# Something off about new TOTW?



## emilycn (Jul 30, 2013)

Hi all you TOTW feeders,

Lua's on High Prairie Puppy and it seems like since I opened this new bag, she's been really gassy. Like, stinking up the whole open-plan living room and kitchen area. And I don't mean just regular stink. I mean, it smells like she's digesting a skunk that's trying to escape stink-glands-first out of her butt. I know a lot of us here feed TOTW---has anyone else been experiencing this?

Emily, Lua, and the skunk that's disinclined to be digested.


----------



## Bob Engelhardt (Feb 14, 2012)

There was a change in the probiotics that they use & some reports of GI upset as a result. Here's an earlier topic on it:
http://www.vizslaforums.com/index.php/topic,26498.0.html


----------



## Bella9613 (Jul 1, 2014)

*i need help with food recommendation*

BELLA who turned 1 in November had been on Purina One Savor for the better part of 6 months. She recently started throwing up after almost every meal & had lost a lot of weight. We had her on boiled rice & hamburger now for almost a month and tried to incorporate Purina one savor back into her diet. She started throwing up again after 2 days. Vet put her on Royal Canin Hypoallergenic canned food along with rice. She hasn't thrown up all week but her stools are soft & it's expensive. Does anyone have a reasonably priced recommendation of food for us to try. We were planning to include canned pumpkin in her rice right away to harden her stools but would like to get her on a kibble that is healthy and she will tolerate. I don't like switching back & forth between foods. Vet said dogs will develop allergies at about 6 mths on a food. Please help- getting frustrated and want our girl to gain weight on healthy/cost effective kibble. Thanks so much!


----------



## organicthoughts (Oct 9, 2012)

Raw/home cooked diet will solve all your problems.


----------



## Ksana (Mar 30, 2013)

We also had the same problem. Our boy was so skinny people told me they were going to report me for not feeding my dog. Canned food was one of the worst offenders. What helped us was to start a food diary (we called it the "poop" diary) and for about a year I recorded everything he ate and the outcomes (e.g., poop quality, weight, any other observations), until we were able to identify his food sensitivities. I am not convinced there were ever food allergies, but rather food sensitivities or sudden introduction of new food in large quantities. I am now at the point of re-introducing all food ingredients back into his diet and he has started gaining weight. His poop is great and the "poop diary" is no longer needed.

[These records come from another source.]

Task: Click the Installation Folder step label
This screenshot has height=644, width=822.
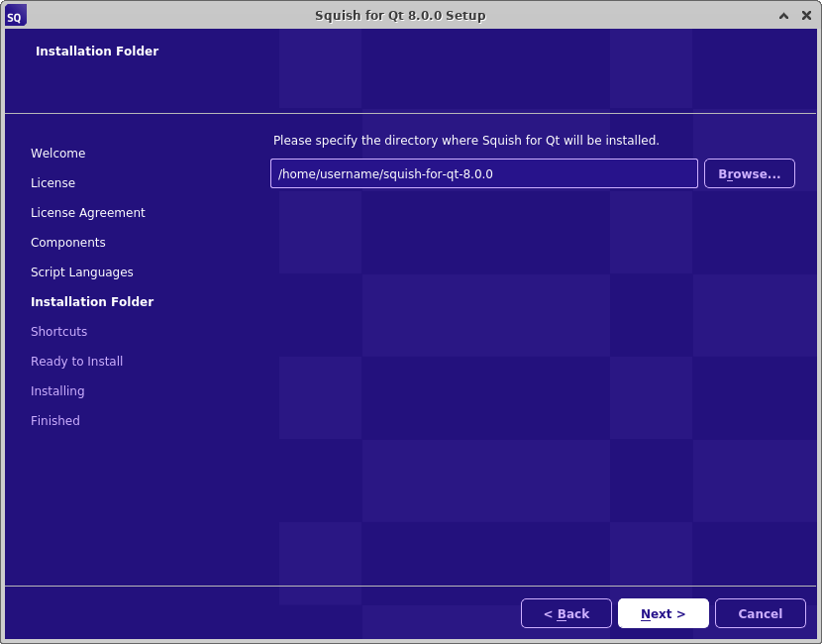Action: pyautogui.click(x=92, y=301)

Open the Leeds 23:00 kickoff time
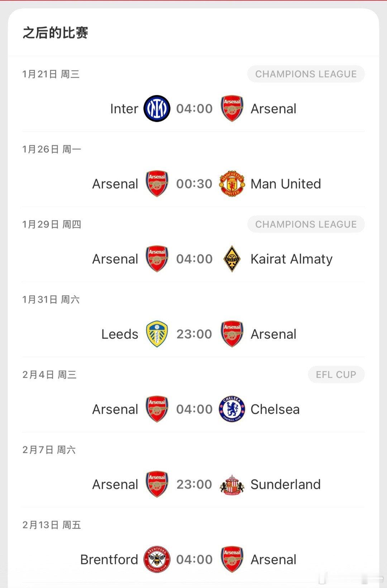(195, 334)
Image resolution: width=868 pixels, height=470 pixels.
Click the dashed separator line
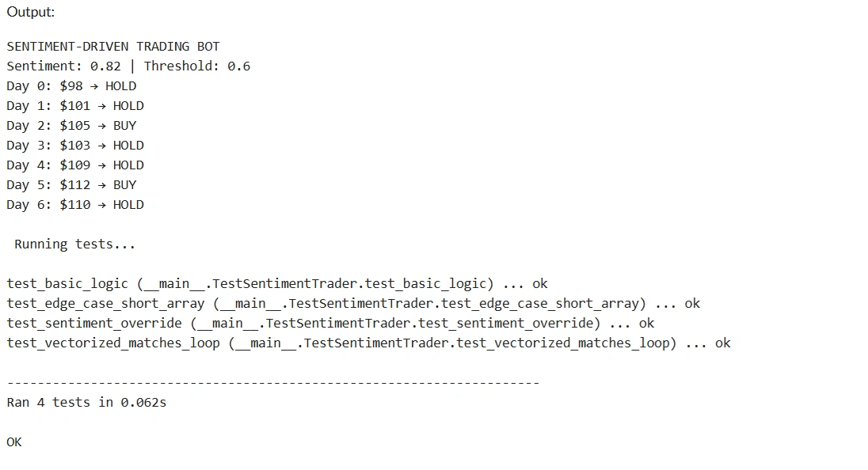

You may want to try and go back to the food that worked for him (Purina One Savor). However, do it slowly. It is good first to give boiled rice with added baked chicken breast (no spices) or boiled chicken (some chicken bouillon is good) until the poop is normalized. When a new food is being introduced, try to add small quantity and slowly increase. When she continued to throw up, it could be a reaction to the previous food offender. Food diary helps a lot as sometimes you observe a reaction a week later and it is hard to remember what your pup ate a week prior to it.


----------